Currently, a provision in the medical cannabis user's license regarding driving states: 'During the use of the dangerous drug it is strictly forbidden to undertake activities that require concentration, including driving or operating heavy mechanical equipment.'

At the Special Committee on Drug and Alcohol Abuse chaired by Meretz MK Tamar Zandberg who has publicly admitted to occasionally smoking marijuana. gave its backing to the opinion of the Health Ministry’s Medical Institute for Road Safety last month that medical marijuana use is similar to other types of prescription medication.
Dr. Raz Dekel, who heads the Medical Institute for Road Safety, told the special committee on Tuesday that “having a medical prescription for cannabis should not automatically invalidate [a user’s] driver’s license.”

Still, he emphasized that he stood by the law which forbids driving under the influence of marijuana.

Dana Bar-On from the Israeli Cannabis Association said “the current situation is for all intents and purposes is like living in a jail cell, even if one isn’t arrested.

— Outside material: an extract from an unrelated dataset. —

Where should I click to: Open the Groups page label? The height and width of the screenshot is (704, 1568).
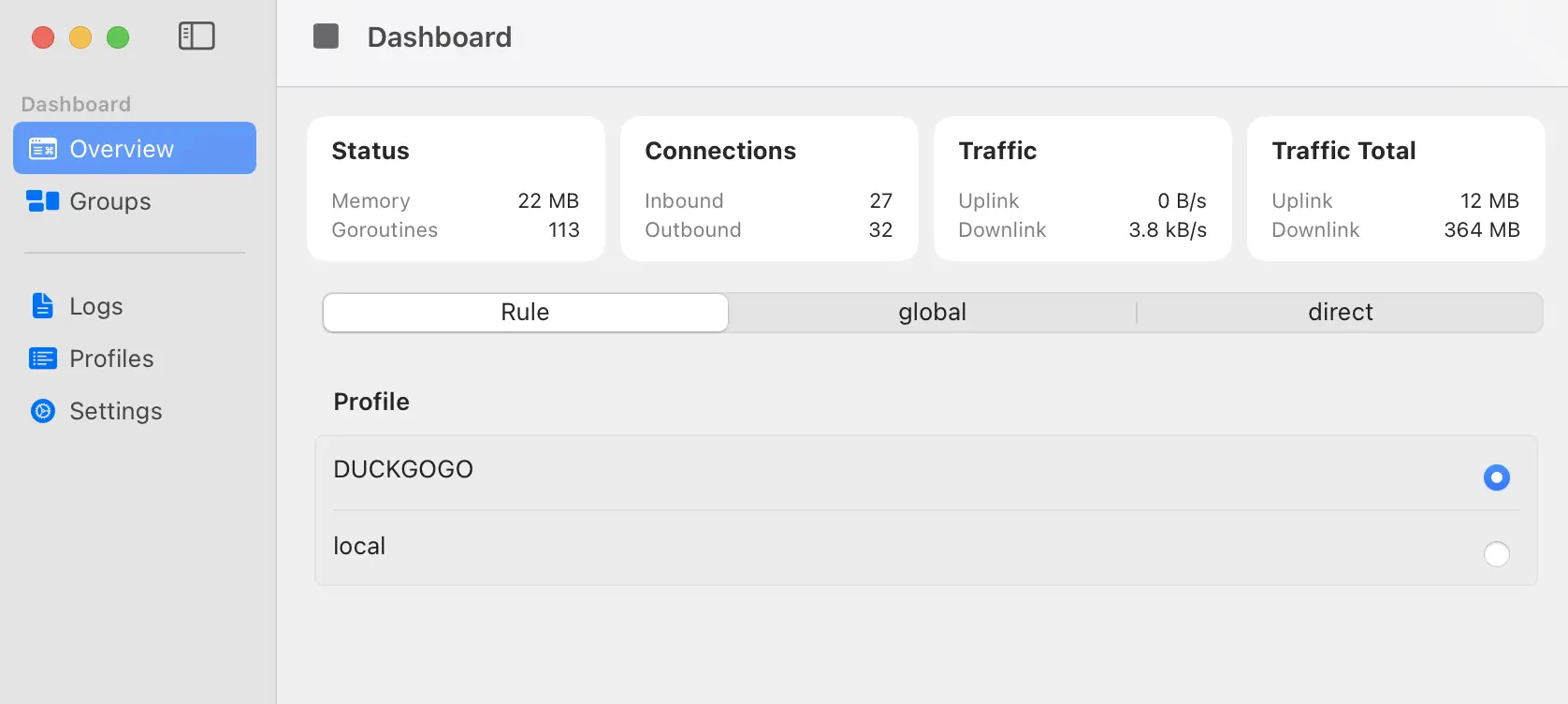coord(110,201)
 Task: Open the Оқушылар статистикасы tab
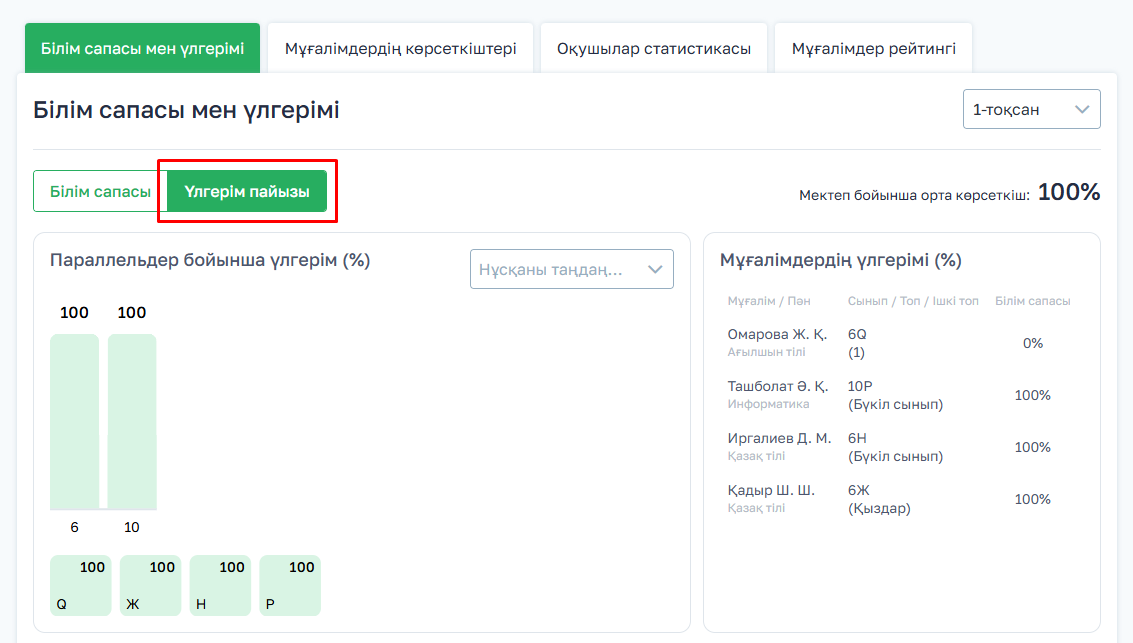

This actual legal impairment causes a way of life where it’s impossible to leave the house.”

A Health Ministry representative said that although driving under the influence of marijuana is a criminal offense, they are looking for ways to find a “scientifically-based compromise” for those using cannabis for medical purposes.

“Setting a legal limit would be similar to what took place in the past regarding a legal limit for driving under the influence of alcohol.”

In January, a Medical Marijuana lobby was launched at the Knesset and Health Minister Ya’acov Litzman has presented reforms that would allow general physicians to prescribe cannabis to patients.